(More thoughts on sleight of hand and gaffs)


David Neighbors

I have always thought that you should learn sleight of hand first. That way, you can do magic with anything someone hands you. But gaffs rung in at the right time can kill! As the old masters said, “You have to know not just how to do a trick, but when to do a trick.”

I have always thought of myself as a purist. Some people will say, “But you use gaffs!” Yes, but I define a purist as someone who does stuff that looks like pure magic, not someone who doesn’t use gaffs.

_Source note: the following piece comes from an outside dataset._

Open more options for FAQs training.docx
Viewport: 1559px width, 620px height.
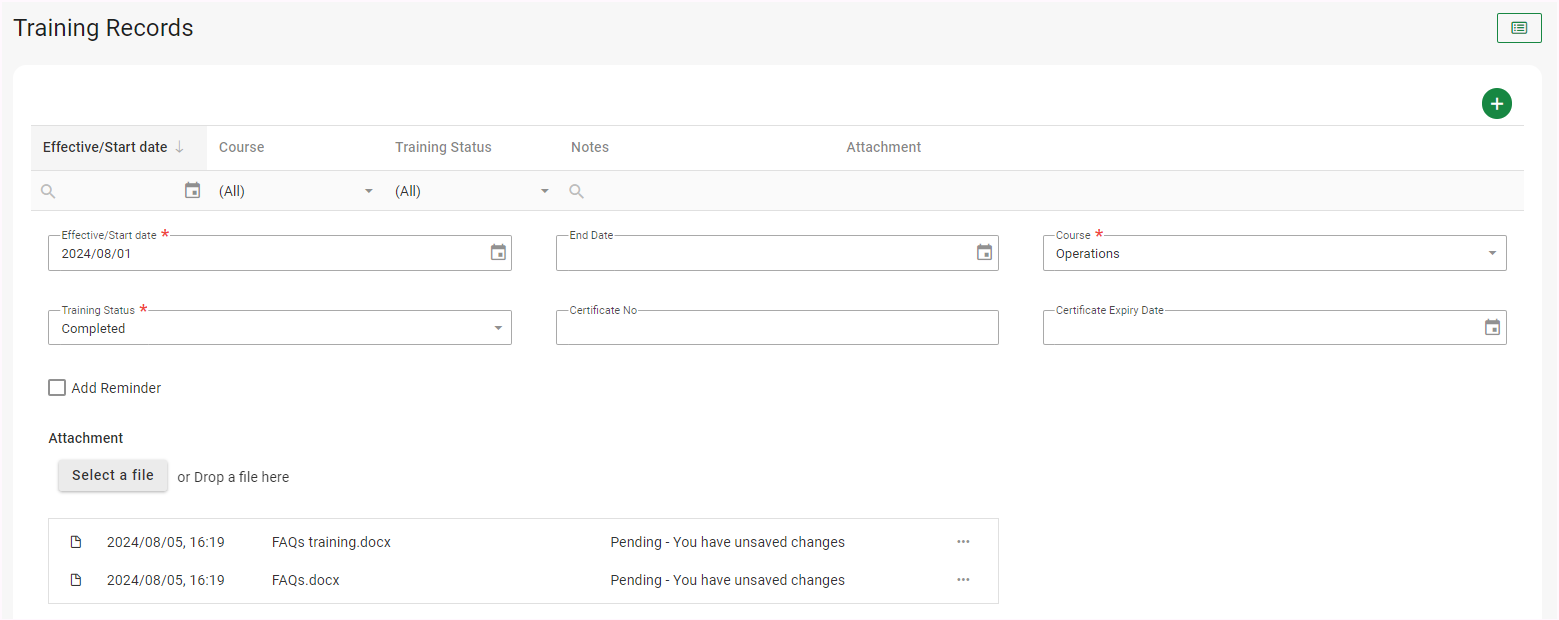click(962, 542)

Ed Marlo used to say, “If it were really magic, how would it look?” If you use only one tool to accomplish that, you are limiting yourself. A mechanic working on a car wouldn’t use just one tool. A builder wouldn’t use just one tool to construct a house. They use the right tools for the job. If a sleight makes a routine look better, then use that. If a gaff makes it look better, then employ the gaff. Some of the best magic is a combination of both sleight and gaff. Often a gaff lets you do the sleight on the off-beat. Also, the combination of sleight and gaff will help cancel each method out. Spectators will think, “It can’t be sleight of hand, because he did this, but it can’t be a gaff because he did that.” You get the best of both worlds.

Some amateur magicians believe that using a gaff is cheating. Guess what, anything you do in magic is cheating. No cheating, no magic. If you show a coin in your hand, do a coin pass, and then show the coin is gone, that is cheating, too. You did not really put the coin in your hand. So, I think it’s funny when they say that using a gaff is cheating.

There is some stuff you just can’t do without a gaff. Or, if you can, then not as cleanly and magical looking. If I can do it without a gaff and it looks just as good, then I will do that, because it’s one less thing I have to carry with me. (Also, it makes room for other cool gaffs! 🙂 ) But if the gaff makes it look better, then that’s what I will use.

You also have to ask yourself, “Is it worth paying the price?” Remember, if you’re going to be performing the routine frequently, and it looks better with the gaffs, you’re going to have to carry them with you. If people start asking to see a specific routine, you need to be a good boy scout and be prepared.

I know some people that I would call lazy. They want to use just a deck of cards, four coins, and whatever clothes they happen to have on. I think their magic suffers because of that. You don’t get miracles for free.

Over 30 years ago a friend told me that he always takes a pack of cards with him when he goes to buy pants. If he can’t get his hand into the pockets with a card palmed, he doesn’t buy the pants. I now do the same. Your clothes are another tool, just like a sleight or a gaff. Some magicians ask me for advice on stealing loads, ditching, etc., but they won’t dress the part. They won’t find a jacket with big enough pockets to hold the loads, or they won’t put a topit in a jacket because they think it’s ruining it. Or they simple won’t go to that much work. But again, you don’t get miracles for free.

It all depends on how much work you are willing to put in on it. They’ll spend 100 hours on a sleight, but won’t spend the time learning how to use a gaff properly, or finding or tailoring the right clothes, or attaching clips from which to steal loads.

My advice: Use what works the best to make your performance look like real magic!